Fixing your retention policies: How do we get started?
Written by Connor Dean | Modern Workplace Specialist
Identifying if your policies are a problem
Many organisations disregard their retention policies, typically implementing policies that target too broad of a scope and likely retain everything for longer than necessary.
This needs to be fixed! Likely the issues aren't seen straight away, some occur in a few months, some take years to reveal themselves.
If you have any policy to retain information indefinitely, and it also is scoped to a full category, then you have a problem.
Your biggest issue you will see first is to do with Exchange, emails build up quickly over time and the retained items are hidden from view for a normal user (only complicated PowerShell can uncover the truth, even the Exchange Admin Centre doesn't help you out much).

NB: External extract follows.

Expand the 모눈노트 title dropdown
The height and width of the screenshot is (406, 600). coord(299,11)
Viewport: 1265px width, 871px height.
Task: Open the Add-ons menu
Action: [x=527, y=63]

Where do I find my policies?
Ensure you have valid permissions for these actions we will perform.
Ideally you would be a purview administrator and within purview it is recommended that you have the Compliance Administrator admin role group assigned.
Start by logging into https://purview.microsoft.com.
Under your Solutions tab, you can select Data Lifecycle Management and you're then greeted a new area.
As you can see, I have a Demo - Retain Everything to show how most orgs retain their data. It's configured to keep all Exchange, SharePoint, OneDrive and MS365 Group mailboxes & Sites indefinitely.
Ideally, we should have these separated!
Creating new individual policies
Creating new policies is easy, I will demonstrate a new Exchange Policy below. As mentioned, Exchange should ideally not be keeping items indefinitely but if you're in a transitional period then maintaining the existing settings can then help to test separately.
Start by clicking New Policy, then providing a Name and Description.
Then, choose your retention type. It's likely for now you will stick with Static.
Next, choose your retention settings, in this case I would select only Exchange Mailboxes and we can then add some exclusions so then you can create a testing policy on the side.
With Exchange selected, choose Edit under Excluded. This typically will only show user mailboxes however you can also search for Shared Mailboxes, which we shall do. All that is needed is to check on the mailbox to select it and click Done.
Before we finish the policy, configure your retention, ideally mimic your old policy for now so then we can test with a separate policy later.
Finally, submit the policy and you're done!
What about testing with another policy
Similar to our previous policy, create a new one. However, when you reach the point of scoping to your desired resource, ensure that you set Included to be your desired mailbox and leave the rest.
Then configured your new retention for testing, in my case I want to retain only for 7 days (bear in mind this is a test mailbox, on a production mailbox I'd recommend looking at a longer period).
If you're removing items then a disclaimer is shown.
Allow yourself some time to test the policies, see what cleans up and monitor impact. It may be wise to conduct a review of the data, such as setting a tag or an alert rather than deleting immediately so you can verify what would be impacted.
If you need to understand the rules of retention, and how Microsoft decides what takes precedence then the below image is very useful.
In summary
This quickly goes through separating out policies, some recommendations in how to handle testing and some details around what to look out for.
A deeper dive into policies, scoping and testing will likely be published in the future.